* _PROBLEM STATEMENT_:
Leave out the pictures and output exactly the lines below from the one with "The image size is (407, 281)." down to the one with "461x360 pixels.", both of them included.

* _EXERCISE MATERIAL_:
=== Begin Enclosure ===

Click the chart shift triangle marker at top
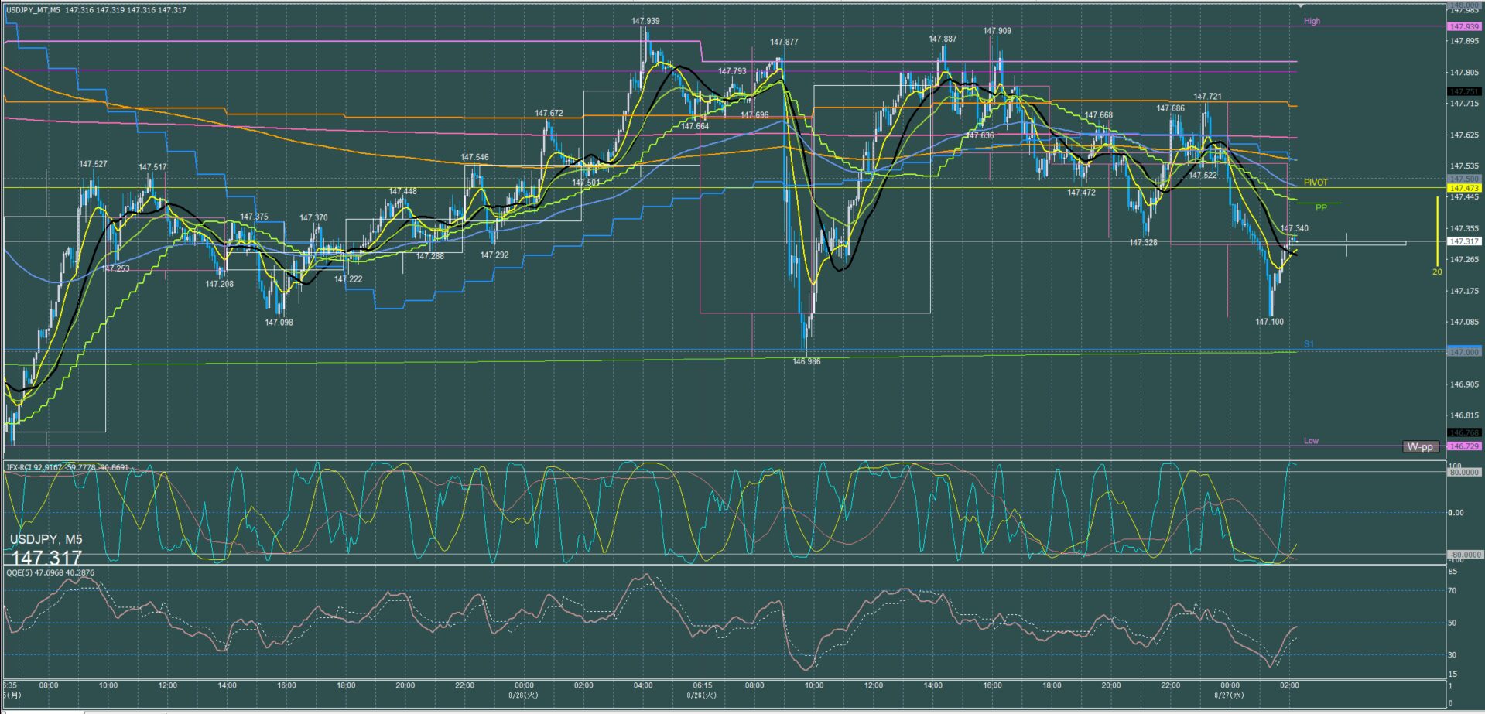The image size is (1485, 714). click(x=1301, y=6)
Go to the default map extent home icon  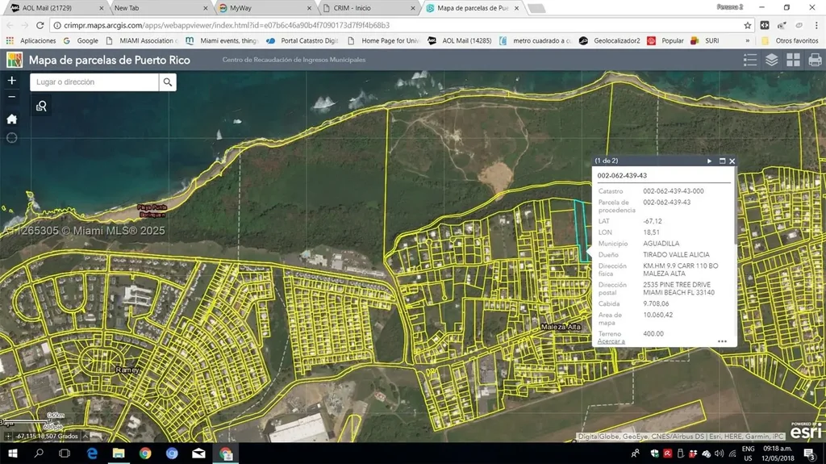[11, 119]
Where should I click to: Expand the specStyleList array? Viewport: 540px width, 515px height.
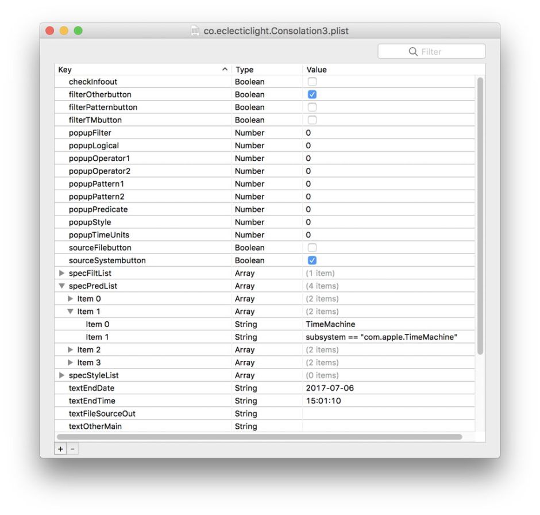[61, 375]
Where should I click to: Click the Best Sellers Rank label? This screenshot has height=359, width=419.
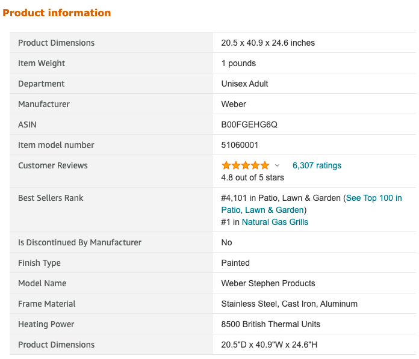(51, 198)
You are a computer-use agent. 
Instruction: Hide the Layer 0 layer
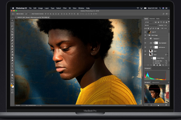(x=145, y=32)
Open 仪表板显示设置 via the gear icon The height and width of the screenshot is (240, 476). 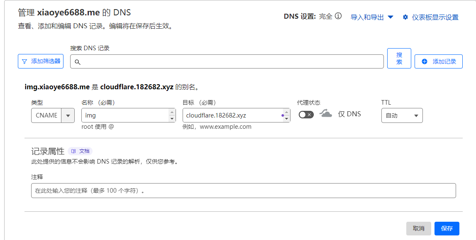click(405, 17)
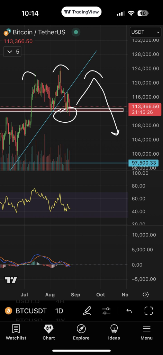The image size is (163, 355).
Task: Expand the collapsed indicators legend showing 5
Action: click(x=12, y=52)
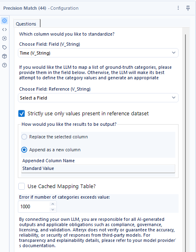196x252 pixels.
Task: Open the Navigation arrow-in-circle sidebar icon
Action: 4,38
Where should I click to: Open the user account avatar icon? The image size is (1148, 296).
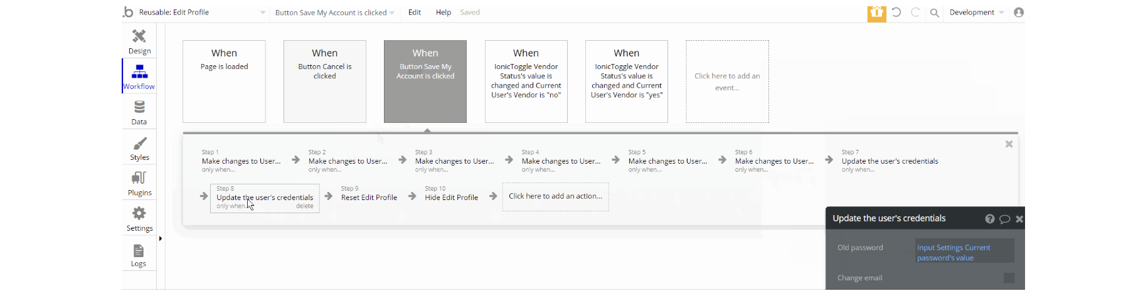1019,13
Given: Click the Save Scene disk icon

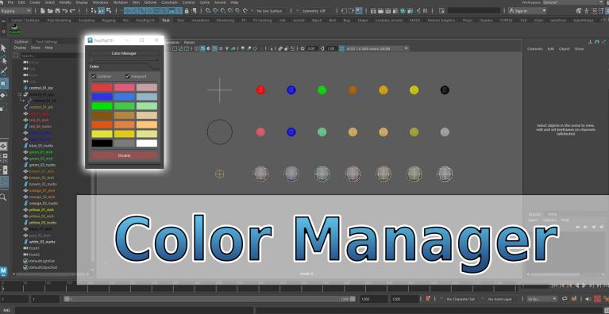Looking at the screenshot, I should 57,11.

=== End Enclosure ===
=== Begin Enclosure ===

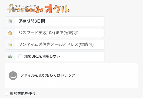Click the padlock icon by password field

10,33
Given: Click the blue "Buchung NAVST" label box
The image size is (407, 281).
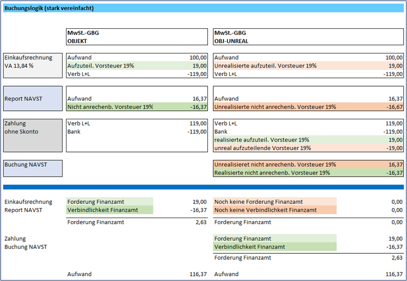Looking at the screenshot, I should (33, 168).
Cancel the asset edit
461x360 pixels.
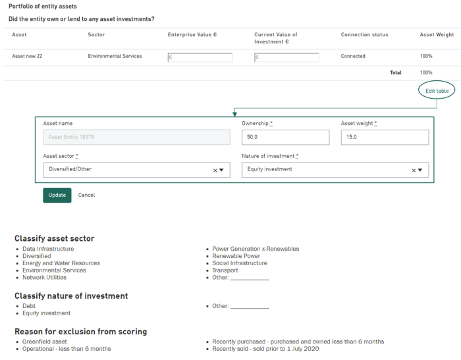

=== End Enclosure ===
=== Begin Enclosure ===

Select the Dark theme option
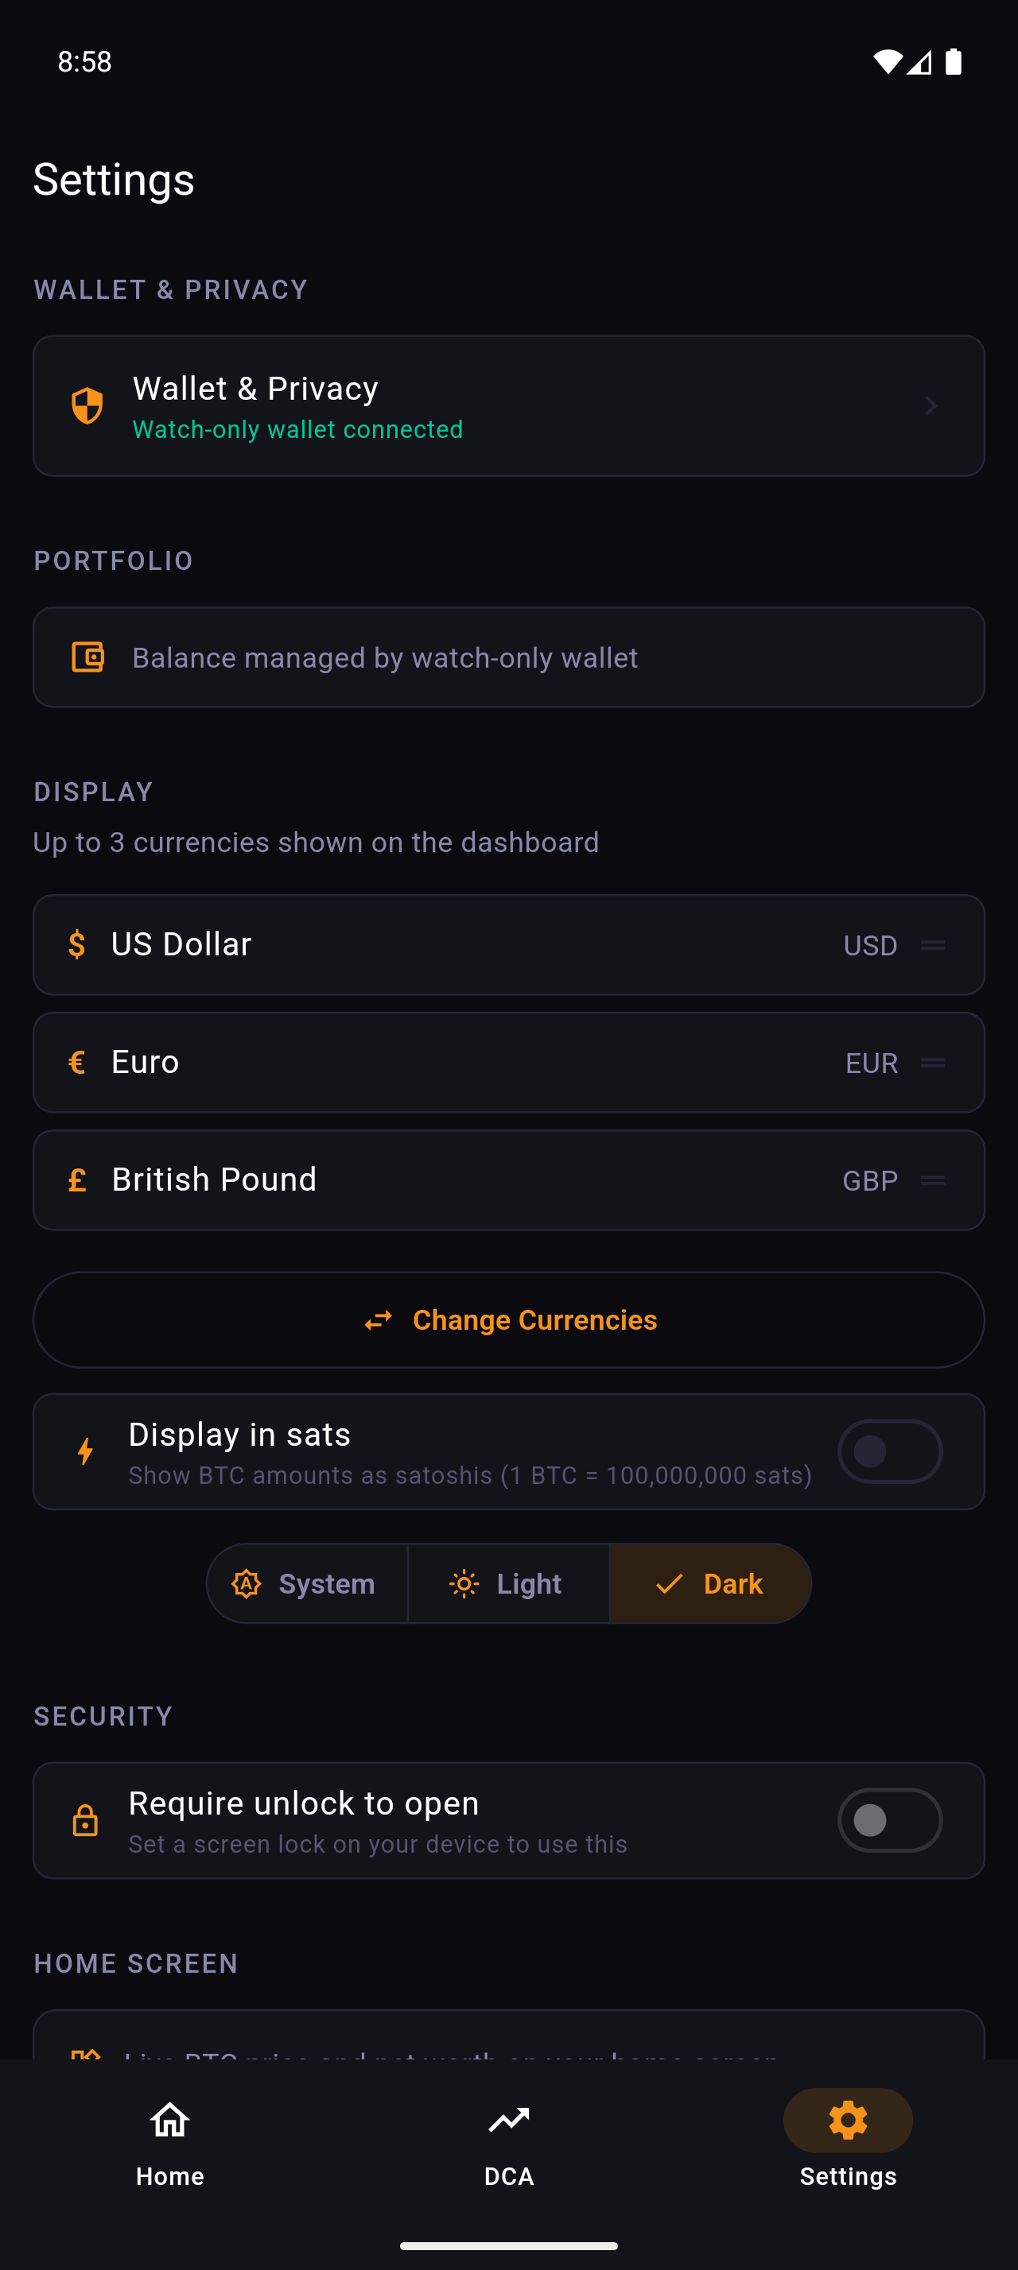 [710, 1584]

=== End Enclosure ===

* _WORKED SOLUTION_:
The image size is (407, 281).
Looking at the screenshot, I should (33, 168).
Cancel the asset edit
461x360 pixels.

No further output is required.